SHREVEPORT, La. – Acting U.S. Attorney Alexander C. Van Hook announced that a Texas man was sentenced last week to 240 months in prison for conspiring to transport methamphetamine and cocaine.
Erasmo Aviles Jr., 35, of Spring, Texas, was sentenced Thursday by U.S. District Judge S. Maurice Hicks Jr. on one count of conspiracy to possess with intent to distribute controlled substances, one count of possession of methamphetamine with intent to distribute and one count of possession of cocaine with intent to distribute.
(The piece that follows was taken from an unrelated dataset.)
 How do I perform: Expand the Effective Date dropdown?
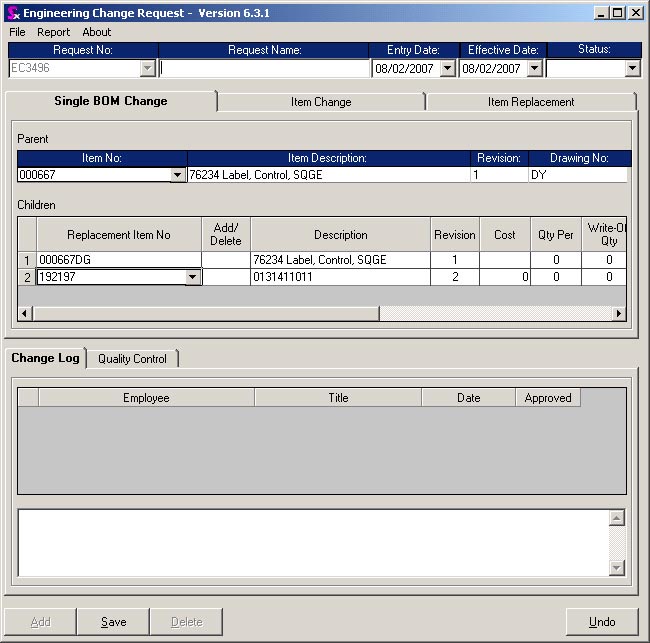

He was also sentenced to five years of supervised release.
Evidence was admitted at a three-day trial in August of 2017, that on May 12, 2016, Aviles was traveling east on Interstate 20 in Bossier Parish in one car that was traveling in tandem with another vehicle driven by co-defendant Francisco Guardiola, 25, of Spring, Texas. Louisiana State Troopers conducted a traffic stop on the vehicles. Aviles denied any wrongdoing and a search of his vehicle produced a camouflaged two-way radio set to channel two. The vehicle Guardiola was driving was searched. Troopers found 1,048 grams of methamphetamine and 361.8 grams of powder cocaine. They also found a camouflaged two-way radio of the same type found in Aviles’ vehicle that was also set to channel two.
Guardiola pleaded guilty on March 15, 2017, to all three counts and was sentenced on September 5, 2017 to 121 months in prison and three years of supervised release.
The DEA and Louisiana State Police conducted the investigation. Assistant U.S. Attorneys Allison D. Bushnell and Tennille M. Gilreath prosecuted the case.